L’exigibilité de la créance contractuelle est établie par les pièces fournies.
Le tribunal a vérifié que la demande était « régulière, recevable et bien fondée » en application de l’article 472 du code de procédure civile. Il constate que le fournisseur justifie du contrat signé, des factures impayées et des relances. La débitrice, absente, n’a opposé aucun moyen de défense pour contester son obligation. Le juge applique ainsi les articles 1103 et 1104 du code civil pour consacrer la force obligatoire et la bonne foi contractuelle.
Le rejet des dommages-intérêts illustre la rigueur du tribunal sur la preuve du préjudice.
Le fournisseur sollicitait 2000 euros pour résistance abusive, mais « ne justifie d’aucun préjudice autre que le retard compensé par les intérêts et l’indemnité forfaitaire ». Le tribunal refuse donc d’ajouter une sanction supplémentaire. Cette solution est conforme au principe selon lequel le simple retard de paiement est déjà réparé par les intérêts moratoires et l’indemnité forfaitaire de recouvrement.
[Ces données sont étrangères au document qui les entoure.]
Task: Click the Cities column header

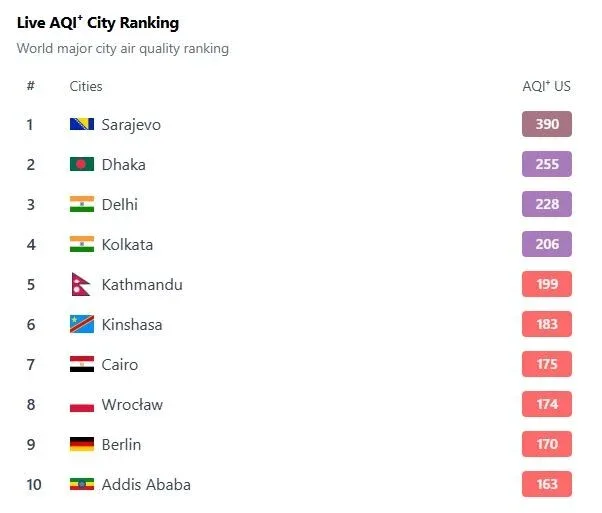Action: tap(86, 86)
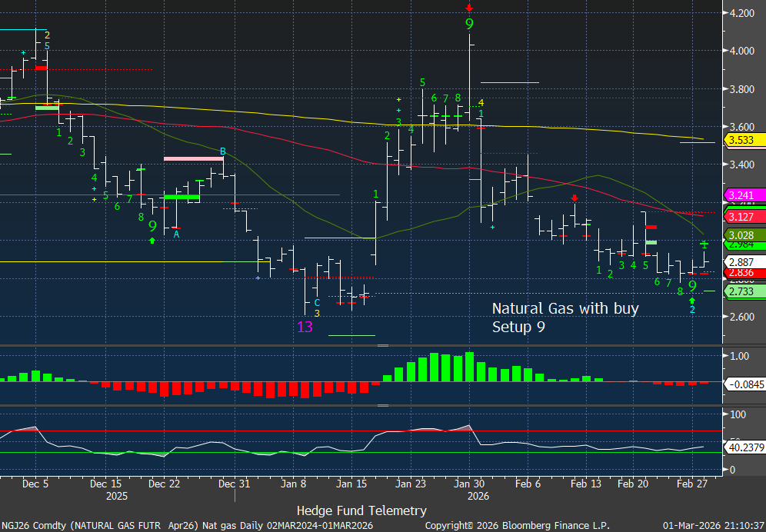
Task: Click the red down arrow above Jan 30 peak
Action: click(x=469, y=8)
L’octroi partiel de l’indemnité forfaitaire et des frais de procédure montre une appréciation souveraine.
Le tribunal accorde 160 euros au titre de l’indemnité forfaitaire pour quatre factures, soit 40 euros par facture, conformément aux conditions générales. Il alloue aussi 1000 euros sur le fondement de l’article 700 du code de procédure civile, réduisant la demande initiale de 1500 euros. Cette décision, prise en opportunité, compense les frais exposés sans les intégralement couvrir, dans le respect de l’équité.
La portée de ce jugement réside dans la confirmation des obligations contractuelles en matière commerciale.
Ce jugement rappelle qu’un débiteur défaillant ne peut échapper au paiement des sommes dues, même en l’absence de comparution. Il souligne également que les demandes indemnitaires complémentaires doivent être rigoureusement justifiées. Enfin, il valide l’usage des clauses pénales et des indemnités forfaitaires prévues au contrat, renforçant ainsi la sécurité juridique des relations commerciales.